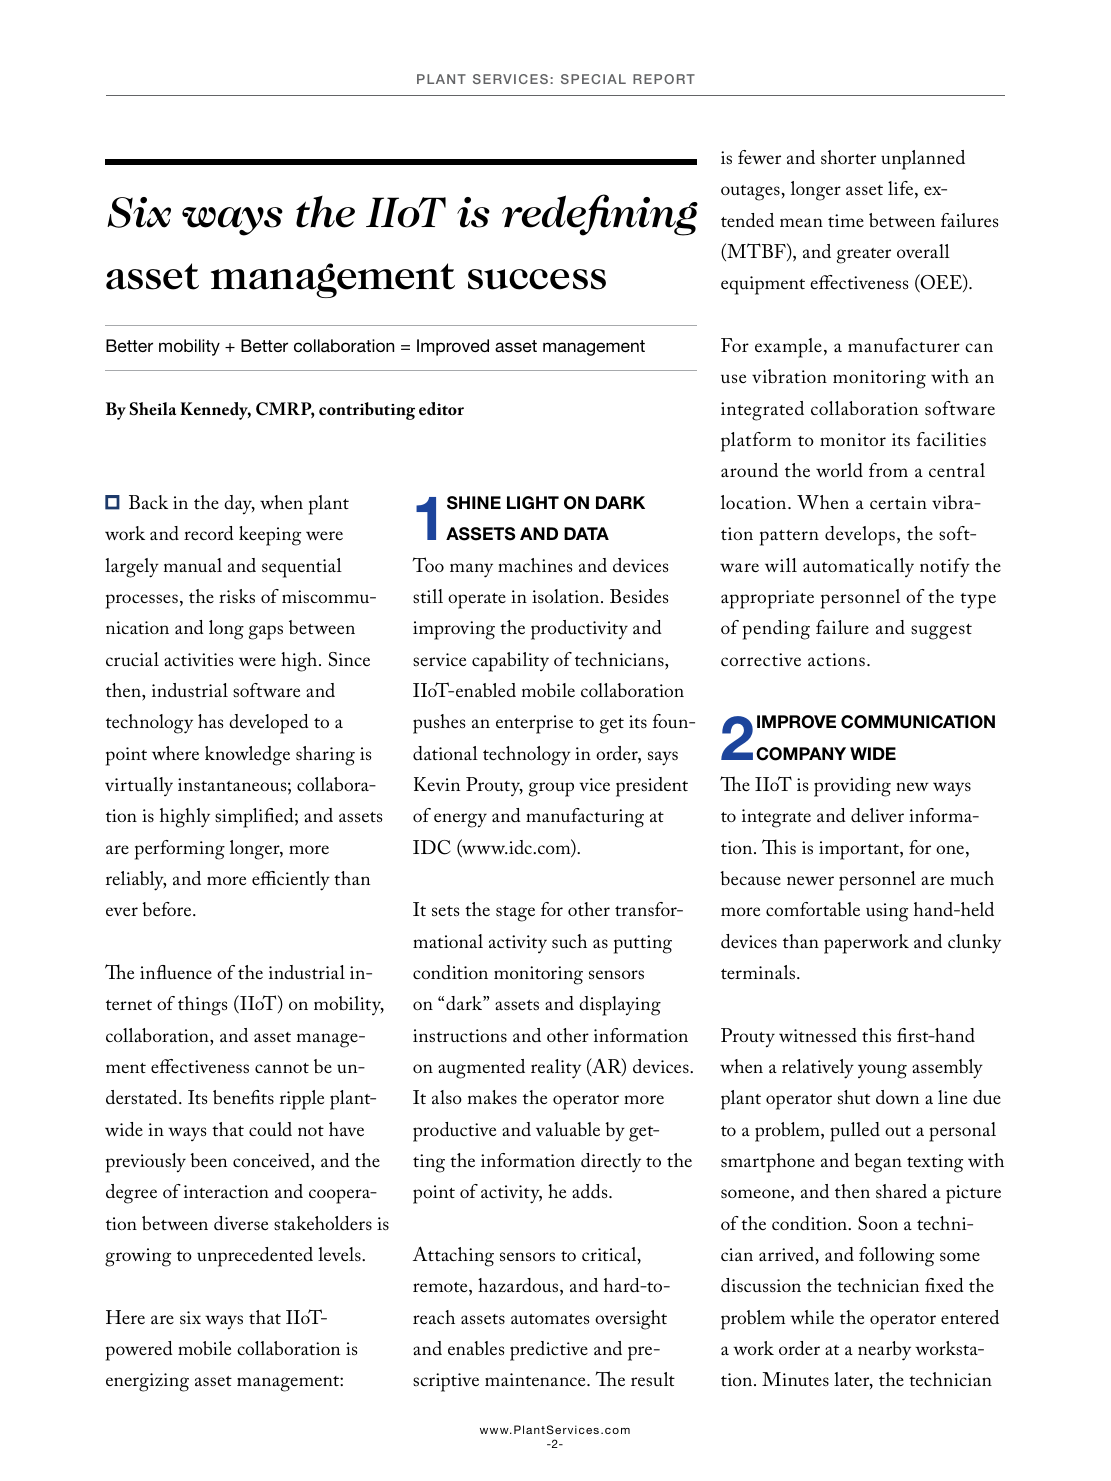 Image resolution: width=1111 pixels, height=1481 pixels. Describe the element at coordinates (897, 1097) in the screenshot. I see `down` at that location.
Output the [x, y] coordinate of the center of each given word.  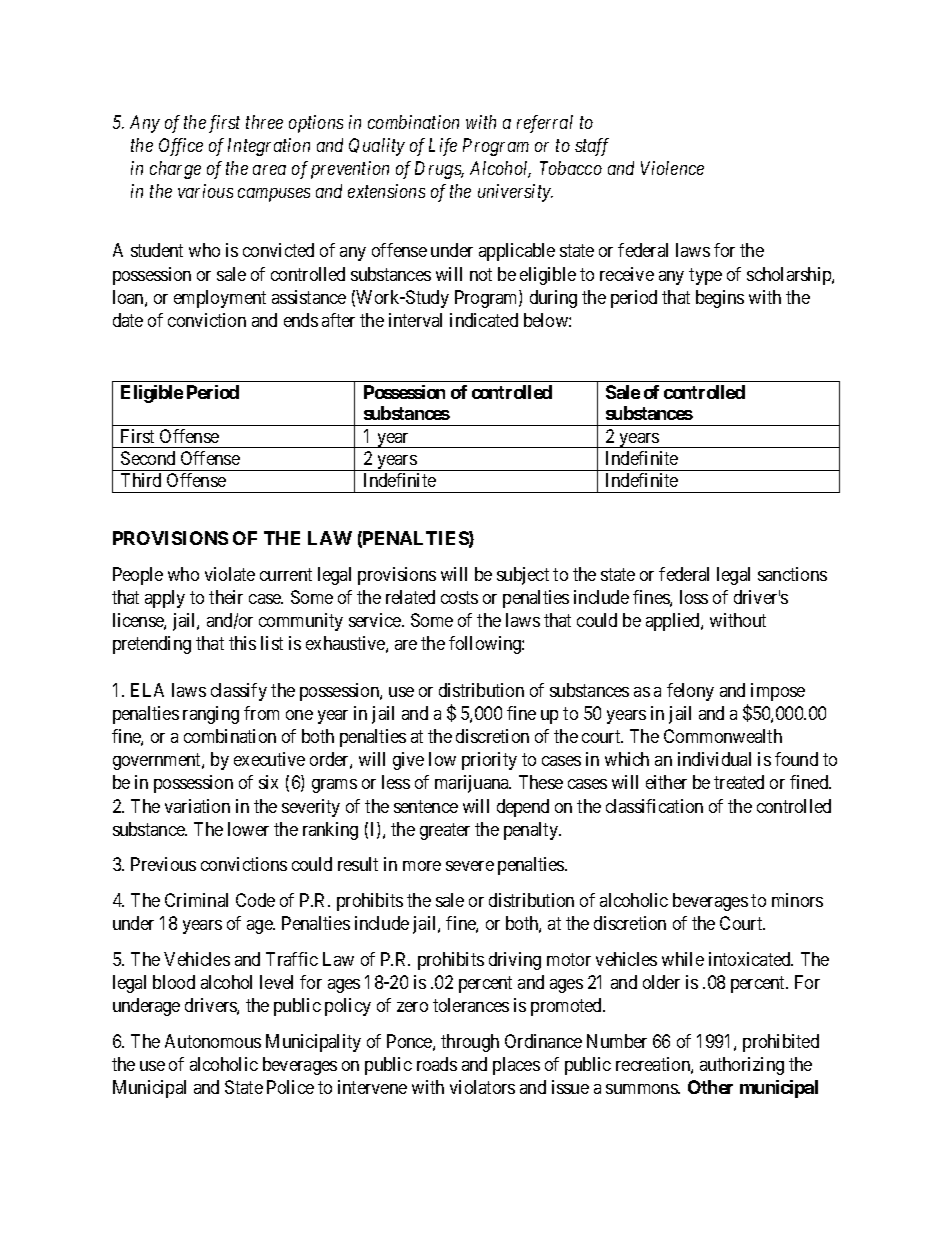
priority [489, 761]
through [470, 1043]
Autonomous [213, 1041]
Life [443, 147]
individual [714, 759]
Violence [672, 168]
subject [523, 576]
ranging [211, 715]
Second [148, 458]
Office [181, 147]
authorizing [742, 1066]
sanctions [792, 574]
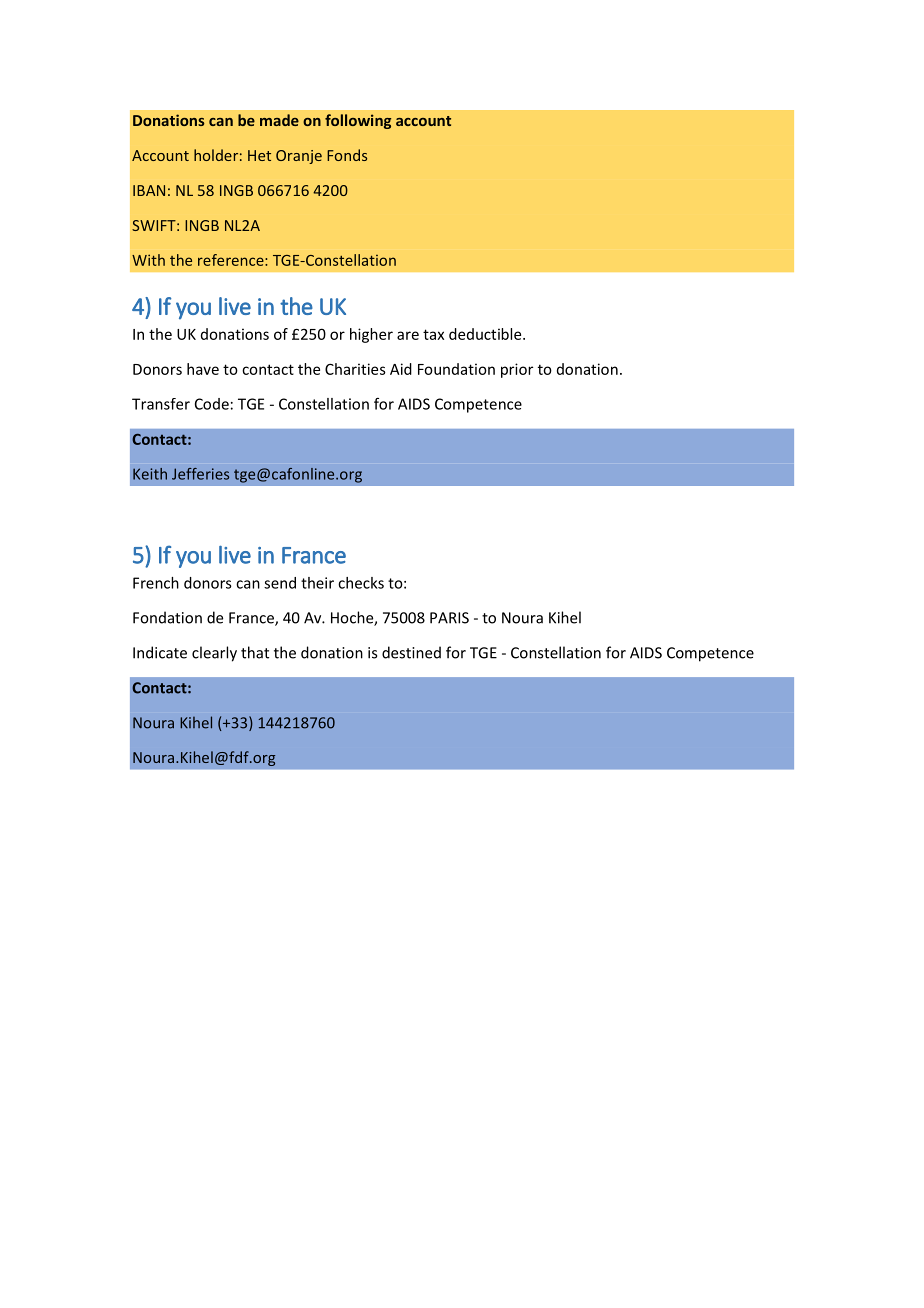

· · ·

Update the data above so that "center" becomes "middle" and every other part stays as it is. Leave the pictures out of your answer.

 Image resolution: width=1111 pixels, height=1481 pixels. Describe the element at coordinates (897, 1097) in the screenshot. I see `down` at that location.
Output the [x, y] coordinate of the middle of each given word.  
priority [489, 761]
through [470, 1043]
Autonomous [213, 1041]
Life [443, 147]
individual [714, 759]
Violence [672, 168]
subject [523, 576]
ranging [211, 715]
Second [148, 458]
Office [181, 147]
authorizing [742, 1066]
sanctions [792, 574]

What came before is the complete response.